◆ SOURCE DOCUMENT

+++

# My other dogs



## dandydi (Mar 28, 2009)

Perdy my chinese crested hairless, she's 11










Floyd, my chinese crested powder puff, he's 2


----------



## starkeeper (Jan 27, 2009)

*Awwww.*

Chinese Crested are such a cool breed!

I love watching them at dog shows.

My other dog is a maltese and the Chinese Crested are often in the ring just before or after the maltese.


----------



## mercymoon (Aug 29, 2008)

I love the hairless CC's they are so unique and weird!


----------



## dandydi (Mar 28, 2009)

I love them. I have an allergy to normal dog fur so CC's, poodles, etc are perfect for me


----------



## Michelle Underwood (Aug 15, 2008)

They are so cute!


----------



## jak (Aug 15, 2009)

The powder puffs are one of my favourites, but i have heard they matt incredibly often and require even more frequent grooming than a poodle?

I myself have a
Spoo, Dobie (9 week), English Toy Terier and a Lab/Newf


----------



## Fluffyspoos (Aug 11, 2009)

Aw, I adore CCs!


----------



## *heather* (Jul 30, 2009)

love them!! great pic of your girl!


----------

+++

◆ INFORMATION SHOWN
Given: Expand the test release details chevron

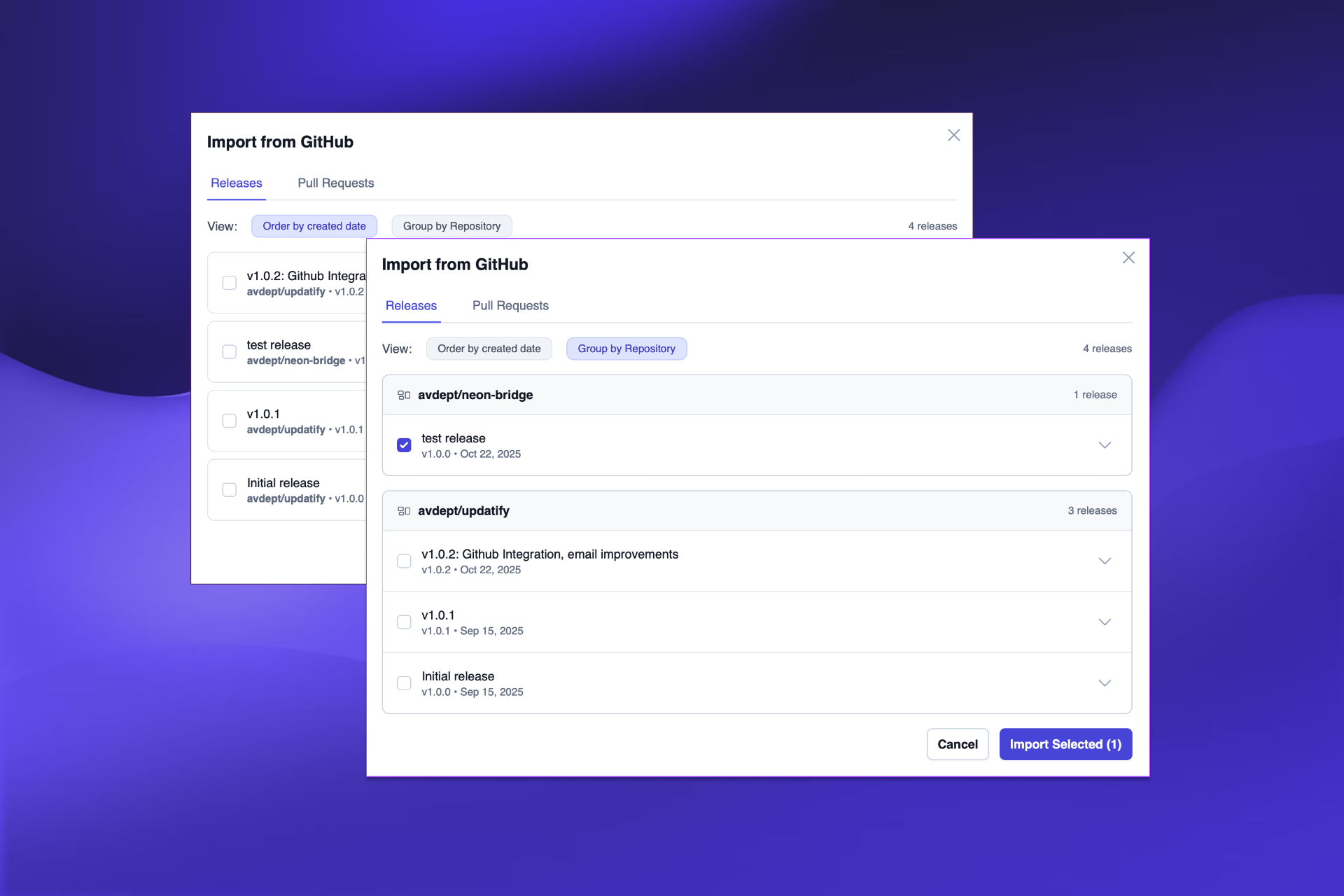Looking at the screenshot, I should click(x=1105, y=445).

+++

◆ BRIEF
Reproduce the stretch of the Chinese Crested thread from "Floyd, my chinese" through "at dog shows.". The data above has no connection to the Chinese Crested thread.

◆ OUTPUT FOR THIS TASK
Floyd, my chinese crested powder puff, he's 2


----------



## starkeeper (Jan 27, 2009)

*Awwww.*

Chinese Crested are such a cool breed!

I love watching them at dog shows.